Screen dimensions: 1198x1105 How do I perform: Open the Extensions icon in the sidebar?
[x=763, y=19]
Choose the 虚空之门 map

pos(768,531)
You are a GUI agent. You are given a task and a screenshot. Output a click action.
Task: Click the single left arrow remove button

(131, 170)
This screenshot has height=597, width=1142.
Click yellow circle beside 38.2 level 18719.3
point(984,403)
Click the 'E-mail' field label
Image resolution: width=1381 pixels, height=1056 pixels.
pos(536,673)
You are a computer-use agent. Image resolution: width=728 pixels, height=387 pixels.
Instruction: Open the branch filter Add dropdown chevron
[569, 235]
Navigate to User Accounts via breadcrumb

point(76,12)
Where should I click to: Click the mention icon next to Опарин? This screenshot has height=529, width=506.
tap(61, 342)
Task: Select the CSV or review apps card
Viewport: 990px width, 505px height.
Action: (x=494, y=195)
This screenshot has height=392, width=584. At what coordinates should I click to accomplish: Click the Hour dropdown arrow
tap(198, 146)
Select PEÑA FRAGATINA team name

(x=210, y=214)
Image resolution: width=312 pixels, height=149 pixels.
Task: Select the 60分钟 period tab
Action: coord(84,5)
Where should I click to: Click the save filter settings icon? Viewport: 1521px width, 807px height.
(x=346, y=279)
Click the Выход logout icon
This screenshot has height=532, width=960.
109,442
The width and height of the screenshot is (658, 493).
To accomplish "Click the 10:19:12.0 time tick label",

※

An exact copy of the listing is the goal. Transcribe it in full.

Screen dimensions: 1198x1105 How do I perform: Open the Extensions icon in the sidebar?
[x=763, y=19]
Choose the 虚空之门 map

pos(768,531)
You are a GUI agent. You are given a task and a screenshot. Output a click action.
Task: Click the single left arrow remove button

(131, 170)
This screenshot has height=597, width=1142.
Click yellow circle beside 38.2 level 18719.3
point(984,403)
Click the 'E-mail' field label
Image resolution: width=1381 pixels, height=1056 pixels.
pos(536,673)
You are a computer-use agent. Image resolution: width=728 pixels, height=387 pixels.
Instruction: Open the branch filter Add dropdown chevron
[569, 235]
Navigate to User Accounts via breadcrumb

point(76,12)
Where should I click to: Click the mention icon next to Опарин? This screenshot has height=529, width=506.
tap(61, 342)
Task: Select the CSV or review apps card
Viewport: 990px width, 505px height.
Action: (x=494, y=195)
This screenshot has height=392, width=584. At what coordinates should I click to accomplish: Click the Hour dropdown arrow
tap(198, 146)
Select PEÑA FRAGATINA team name

(x=210, y=214)
Image resolution: width=312 pixels, height=149 pixels.
Task: Select the 60分钟 period tab
Action: coord(84,5)
Where should I click to: Click the save filter settings icon? Viewport: 1521px width, 807px height.
(x=346, y=279)
Click the Выход logout icon
This screenshot has height=532, width=960.
109,442
The width and height of the screenshot is (658, 493).
To accomplish "Click the 10:19:12.0 time tick label",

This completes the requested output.